LEWIS: Well, these things are inherently difficult and impossible to predict. But I would say this: I mean, it's very interesting, this whole economic period we're living through. It's obviously the equivalent of the Great Depression. You know, we're living through a historical period that rhymes with the Great Depression. History is not repeating itself, but it is rhyming. And the difference is that the Federal Reserve has a greater expertise now in dealing with these massive contractions in demand that occur after a financial crisis than they did in the 1920s and 1930s. They responded exactly the wrong way back then with a contractionary policy. The Federal Reserve has essentially gone and numbed a lot of the pain that normally would follow from the sort of financial crisis we've just gone through. So, 7.7 percent unemployment rate is actually - it's probably amazingly good, given everything else that's moving in the world.

SIMON: How much of the current economic predicament reflects a fundamental technological change in what work is, and how value is created?
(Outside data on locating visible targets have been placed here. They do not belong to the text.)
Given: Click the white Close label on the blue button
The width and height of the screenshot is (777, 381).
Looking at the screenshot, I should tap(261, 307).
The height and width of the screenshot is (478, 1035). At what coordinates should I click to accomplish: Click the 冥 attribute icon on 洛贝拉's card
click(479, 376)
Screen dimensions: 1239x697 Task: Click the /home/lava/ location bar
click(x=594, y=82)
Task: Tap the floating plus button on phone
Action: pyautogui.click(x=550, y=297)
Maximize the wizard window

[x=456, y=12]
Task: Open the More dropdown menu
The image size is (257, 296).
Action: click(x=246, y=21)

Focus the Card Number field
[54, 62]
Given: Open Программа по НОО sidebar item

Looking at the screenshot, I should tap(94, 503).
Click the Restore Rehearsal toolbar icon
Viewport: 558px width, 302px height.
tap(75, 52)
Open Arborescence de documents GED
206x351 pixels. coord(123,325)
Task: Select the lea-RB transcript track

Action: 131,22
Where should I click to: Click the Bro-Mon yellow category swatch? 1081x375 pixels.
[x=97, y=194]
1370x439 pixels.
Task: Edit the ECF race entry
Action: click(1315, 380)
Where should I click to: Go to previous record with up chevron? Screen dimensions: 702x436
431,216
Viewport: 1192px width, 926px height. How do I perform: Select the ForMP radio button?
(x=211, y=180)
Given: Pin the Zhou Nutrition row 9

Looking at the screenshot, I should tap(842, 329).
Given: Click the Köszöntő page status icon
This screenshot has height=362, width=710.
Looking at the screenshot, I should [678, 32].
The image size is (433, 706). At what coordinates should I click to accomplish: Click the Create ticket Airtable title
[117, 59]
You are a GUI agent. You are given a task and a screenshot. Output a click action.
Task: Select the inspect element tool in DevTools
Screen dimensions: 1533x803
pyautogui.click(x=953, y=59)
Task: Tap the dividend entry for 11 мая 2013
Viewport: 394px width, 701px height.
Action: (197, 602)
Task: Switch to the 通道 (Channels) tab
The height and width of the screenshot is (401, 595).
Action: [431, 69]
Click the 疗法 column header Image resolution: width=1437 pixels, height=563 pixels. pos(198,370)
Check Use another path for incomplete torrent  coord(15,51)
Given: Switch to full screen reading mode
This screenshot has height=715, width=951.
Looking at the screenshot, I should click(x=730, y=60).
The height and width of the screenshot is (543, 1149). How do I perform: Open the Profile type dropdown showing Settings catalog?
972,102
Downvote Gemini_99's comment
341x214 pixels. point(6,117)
LEWIS: You know, that's a really interesting question. It's a huge question. And, I mean, the short answer is I have no idea. I mean, how you parse the weakness in the economy and decide how much of it is - 'cause it's some sort of fundamental shift in the nature of work and how much of it is caused by these financial machinations and the clean-up that has to happen after it. I mean, the reason that Americans were using their homes as ATMs was their productive work life were not generating the returns to meet their material expectations. So, there is obviously a more fundamental problem than in just the financial machinations.

SIMON: 'Cause there are a lot of industries now that can point to the fact that they are using fewer people to sometimes produce even greater revenues.

LEWIS: Well, that's what using fewer people will sometimes do. It certainly will - using fewer people will increase the productivity of the people that you are using. And we had been living through an age where we are adapting to a transformative technology - the Internet. I mean, this has enormous effects on the workplace. But, you know, I'm a mere writer. I wouldn't even know how to begin to answer the question you just asked; how much of this is a fundamental shift in the economy and how much of it is a result of the way we've led our financial lives?

SIMON: Michael Lewis, what should, in your mind, Americans learn from the financial crisis in Europe?

LEWIS: The thing that has interested me the most is the role of the big financial institutions in our economy. I think over the period of the last several decades, they have spun out of control; that they are too big to fail, which means that the normal sort of mechanism of a market economy is not allowed to work in a financial sector. That normal mechanism is creative destruction. It's, you know, someone builds a better one and the old one dies. And I would have thought the big lesson from the period of 2007, 2008 is that we can't really build an economy based on such institutions. It's like building your house on sand.

So, I think the one lesson is you need a much more stable financial sector to have a healthy economy. And the other lesson is if a financial sector gets too big, it becomes extremely difficult to reform.

SIMON: Can children no longer hope to be more prosperous than their parents in America?

LEWIS: Some children obviously can be. But there's an implication to your question. I think that's very possible that the assumptions that we've lived with for a very long time, that each generation is going to be more prosperous than the last, may not be true or as true. And then, the question is what are the consequences of that. I mean, we are - right - the richest, the most prosperous society that has ever inhabited the earth. At some point, the question that we may want to ask ourselves is how rich do we need to be? You know, maybe simple material improvement isn't the Holy Grail anymore. Maybe we'll become better figuring out what makes us happy.

SIMON: Michael Lewis, the author of "The Big Short" and "Boomerang." Thanks very much for being with us.